The differential equation for the family of curves $y = c(x-c)^2$, where c is an arbitrary constant is:

• A. $y = \left(x+2y\frac{dx}{dy}\right)\left(2y\frac{dx}{dy}\right)^2$
• B. $y = \left(x-2y\frac{dx}{dy}\right)\left(2y\frac{dx}{dy}\right)$
• C. $y = \left(x-2y\frac{dx}{dy}\right)\left(2y\frac{dy}{dx}\right)^2$
• D. $y = \left(x-2y\frac{dx}{dy}\right)\left(2y\frac{dx}{dy}\right)^2$

Answer 1

Answer: (D)

(D)

Answer 2

To find the differential equation for the family of curves $y = c(x-c)^2$, we need to eliminate the arbitrary constant 'c'.

Given equation: $y = c(x-c)^2 \quad (1)$

Differentiate equation (1) with respect to $x$: $\frac{dy}{dx} = \frac{d}{dx} [c(x-c)^2]$ Since 'c' is a constant, we use the chain rule for $(x-c)^2$: $\frac{dy}{dx} = c \cdot 2(x-c) \cdot \frac{d}{dx}(x-c)$ $\frac{dy}{dx} = c \cdot 2(x-c) \cdot 1$ $\frac{dy}{dx} = 2c(x-c) \quad (2)$

Now we have two equations:

1. $y = c(x-c)^2$
2. $\frac{dy}{dx} = 2c(x-c)$

We can eliminate 'c' and $(x-c)$ terms.
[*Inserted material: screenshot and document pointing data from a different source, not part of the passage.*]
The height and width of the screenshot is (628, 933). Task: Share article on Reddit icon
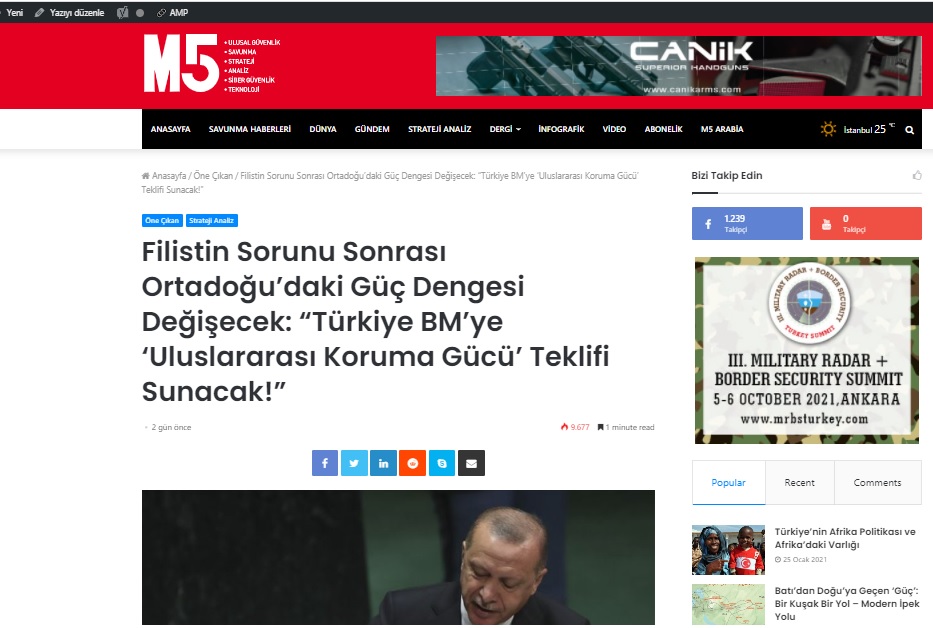click(412, 463)
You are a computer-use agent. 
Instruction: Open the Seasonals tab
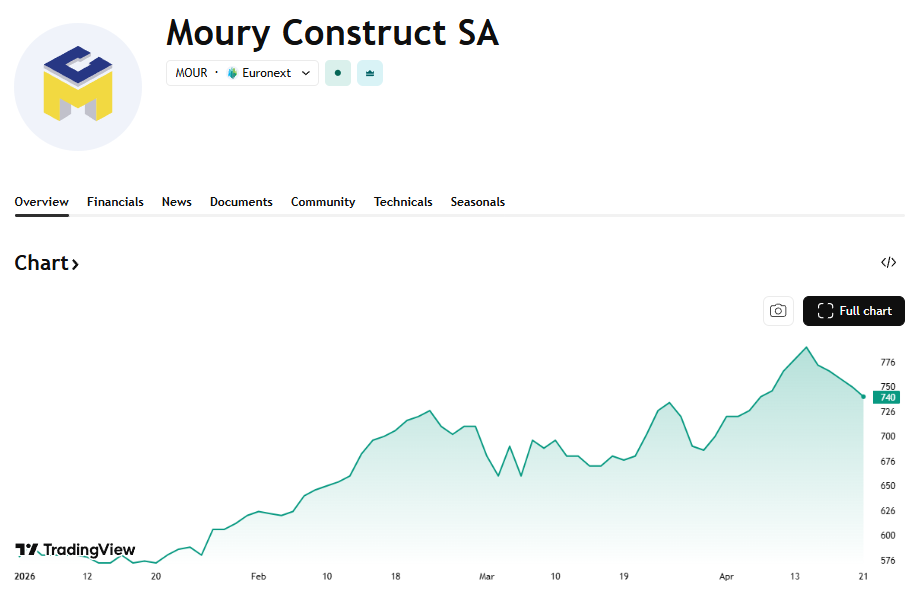coord(478,202)
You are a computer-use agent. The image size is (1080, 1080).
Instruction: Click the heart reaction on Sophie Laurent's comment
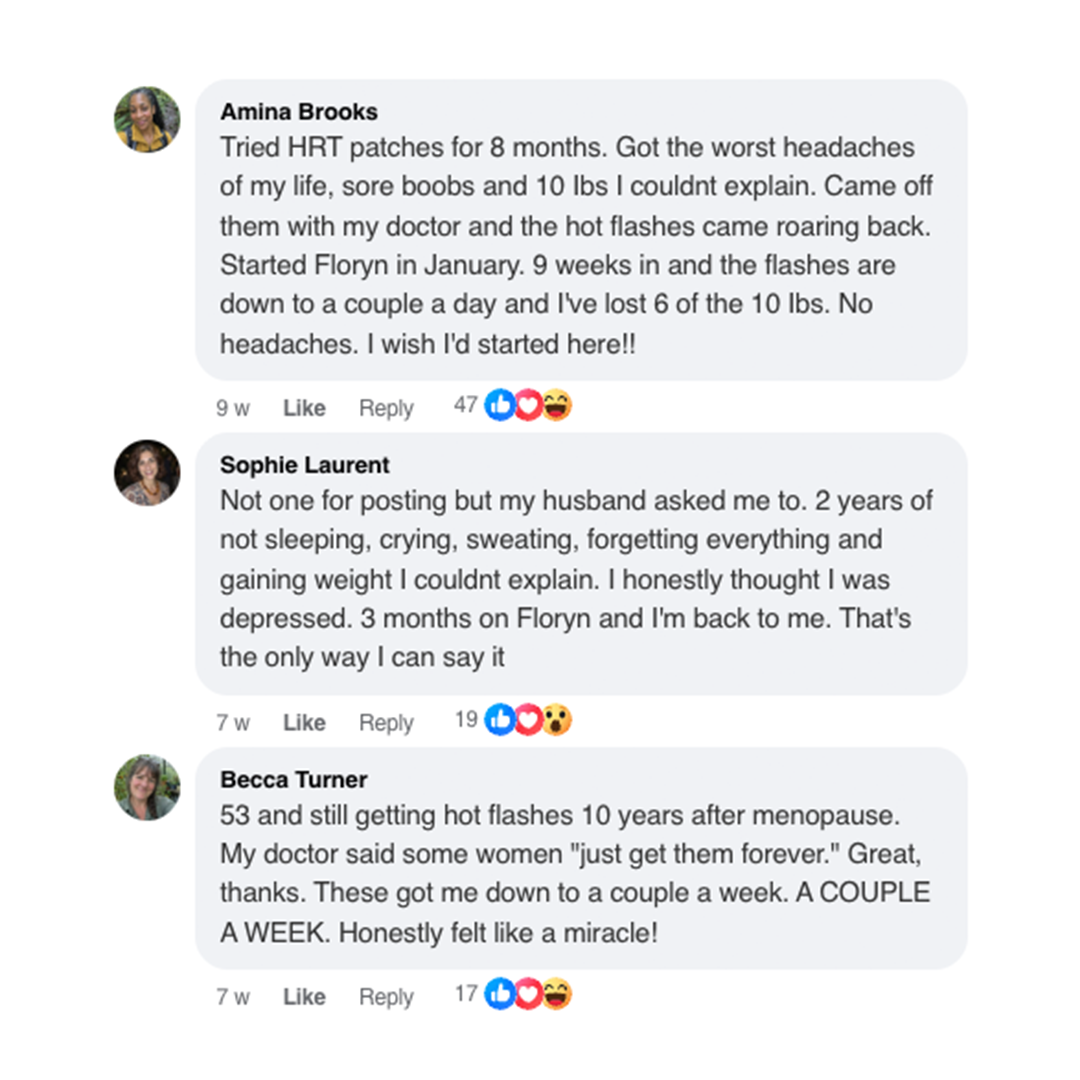(528, 720)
Divide equation (1) by equation (2): $\frac{y}{\frac{dy}{dx}} = \frac{c(x-c)^2}{2c(x-c)}$ $\frac{y}{\frac{dy}{dx}} = \frac{x-c}{2}$

From this, we can express $(x-c)$ in terms of $y$ and $\frac{dy}{dx}$: $x-c = \frac{2y}{\frac{dy}{dx}}$ Since $\frac{1}{\frac{dy}{dx}} = \frac{dx}{dy}$, we can write: $x-c = 2y \frac{dx}{dy} \quad (3)$

Now, we need to find 'c'. From equation (3): $c = x - 2y \frac{dx}{dy} \quad (4)$

Substitute the expressions for 'c' from (4) and $(x-c)$ from (3) back into the original equation (1): $y = c(x-c)^2$ $y = \left(x - 2y \frac{dx}{dy}\right) \left(2y \frac{dx}{dy}\right)^2$

This is the differential equation for the given family of curves.